Tokyo Ueno Station Character List

Kazu

This novel is a story about a man named Kazu Mori, told by the ghost of Kazu which focuses exclusively on Kazu’s perception and delves deeply into his consciousness and memory. Or, put another way, it is a story in which Kazu is not just the main character and protagonist and narrator, but really the only character of significance. Everything that happens, including his interactions with other marginal characters, is filtered through his experiences.

That experience focuses on the fact that he arrived in Tokyo to help reconstruct the city for its preparation to re-enter the world stage following its to enter World War II in partnership with the fascist regimes in Europe. The focal point of that re-entry is the 1964 Olympics. The opportunity to take part in this transformative event in the country’s history is offset by the untimely early deaths of his son, Koichi, and his wife, Setsuko. These tragedies send Kazu spiraling downward into grief and misery. The tragedy is amplified by the fact that despite being married for decades, Kazu’s life as an itinerant worker allowed them to actually spend precious few of those days living together.

Kazu’s tragic trajectory is placed in juxtaposition—only by himself, of course—with the opposite trajectory of the Japanese royal family as a result of he and Emperor Akihito sharing the same birth year and the coincidence of his son and the emperor’s son, Naruhito, having both been on the exact same day. While the members of the royal family enjoy the privilege of lineage and wealth, Kazu’s story moves toward homelessness, loneliness, isolation, and social invisibility.

Shige

Shige is one of the few characters of significance who is not a relative of Kazu and who exists in what passes for the “present” rather than as a distant memory recollected in a flashback. Shige’s significance derives from the fact he is another of the forgotten and invisible homeless of Japanese elderly society. He also earns his distinction as important despite being a relatively minor character due to his direct impact on Kazu’s narrative.

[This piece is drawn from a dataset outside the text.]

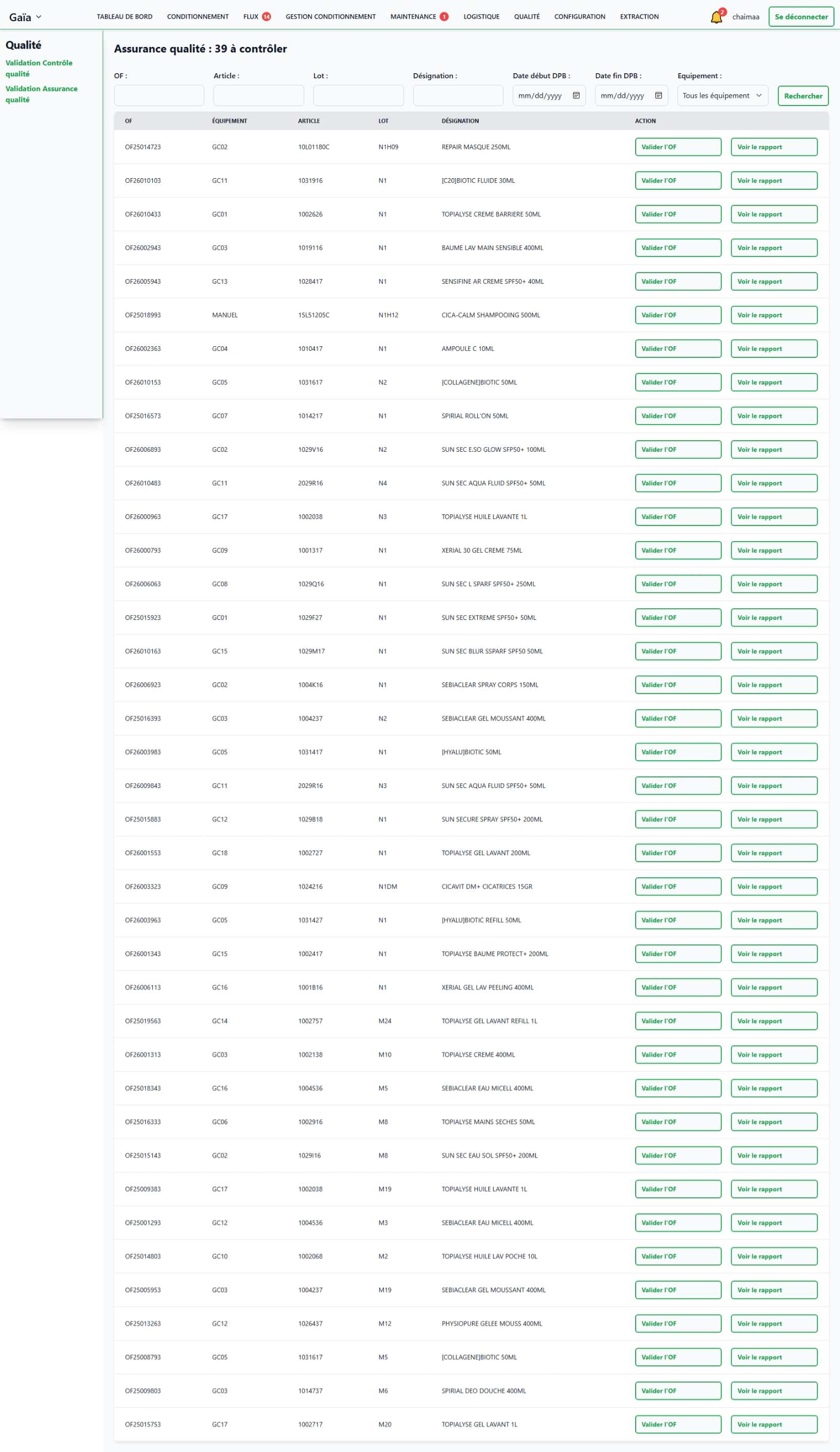Focus the OF filter input field
This screenshot has height=1452, width=840.
pos(159,96)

Kazu considers Shige an intellectual worthy of respect and admiration. This status derives from Shige’s knowledge of history which he conveys through long passages filled with detail, statistics, and vivid imagery. Shige becomes the purveyor of background information about Tokyo that serves to fill in gaps and add contextual relevance to readers with Kazu’s narration acting as the conduit of that information highway.

Alas, Shige is also a character worthy of note because of the circumstances of his death. In fact, the very first mention of Shige is that he has recently died. The awareness of his passing adds to the overall sense of tragedy permeating the story: “They found him gone cold in his tent.” In addition to being an intellectual, Shige is also presented as sensitive and empathetic with his tender care for a stray cat he names Emile and pays for neutering with money earned from collecting and selling cans.